For over a decade, James Barber did experimental art as a form of self expression. As of a few months ago, he began making intricate, hydrocal plaster bowls that are both beautiful and functional. While function is somewhat new to James (he used to make masks out of grapefruit skin) he is already coming into his own as a designer making reliable, unique pieces for the home.
On getting started
I've been a sculptor for a really long time, but most of what I've done to date has been motivated by self expression and personal interest. I've been doing all kinds of fabrication throughout the years, working in wood and metal shops to pay the bills while continuing my own artistic practice. My recent artwork has mostly been bizarre masks that explore themes of identity and fantasy. I wanted to try something new and push myself as a maker. YES PLS is an outlet for me to explore design and function. The "tripod" was one of the first products I made for YESP PLS. When I took it out of the mold I was like, "Ok. More of this."
On his Bed Stuy studio
My studio epitomizes New York. It's at this cross section of where Bed Stuy is being gentrified, like the Williamsburg affect, where bars and restaurants have started creeping in. There are a ton of apartments that are getting more and more expensive. But you also have old families that have lived here forever, and the black community which has been present for years and years. You also have the Marcy projects, where there's a ton of poverty and violence. And then the Hassidic community. There's a Hassidic girls school right outside my window.
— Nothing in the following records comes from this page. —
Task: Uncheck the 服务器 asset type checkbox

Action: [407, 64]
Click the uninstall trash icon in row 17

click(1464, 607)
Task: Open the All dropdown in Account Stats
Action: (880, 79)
There is a sense of mystery to all of these micro-communities. It's this beautiful melting pot that I find fascinating.
On making masks
I've made masks out of so many different materials. I still make them. I just finished a latex gorilla mask for a movie. One of my first mask projects was a lizard mask for an art installation in Minneapolis. We made a baby's nursery in this creepy basement, and when people went into the room, they found that the baby had been eaten by these lizard creatures that came out of the walls. It was so scary it made two separate ladies pee their pants. The scales on that mask were made up of tiny little balls of clay. I used that same technique to create the reptilian texture on a lot of my YES PLS products.
On transitioning to houseware
So now there's this whole other world. Making these functional pieces is a new frontier. I liked the idea of creating a sculpture that's only half-finished. People can introduce a plant or whatever they want into the tripods, and it totally changes the piece. I like that people can fill the tripod with whatever and give it a new identity. The plants are great because it's a living contribution to the piece. Like a collaboration almost.
On making things people love
I ask myself, "What can I create that people will enjoy bringing into their home?" It's been a healthy transition to shift my creative energies off of myself and put them on everybody else. I'm from the Midwest, so I'm not one to toot my own horn. But y'know, I think people like my stuff! I've only been doing this for about three months now, and I'm still figuring it out as I go along. But I'm here in the twilight zone of Brooklyn and it's awesome, and I have this beautiful studio that anchors everything I'm doing. I'm learning a ton and I'm psyched to see where it goes!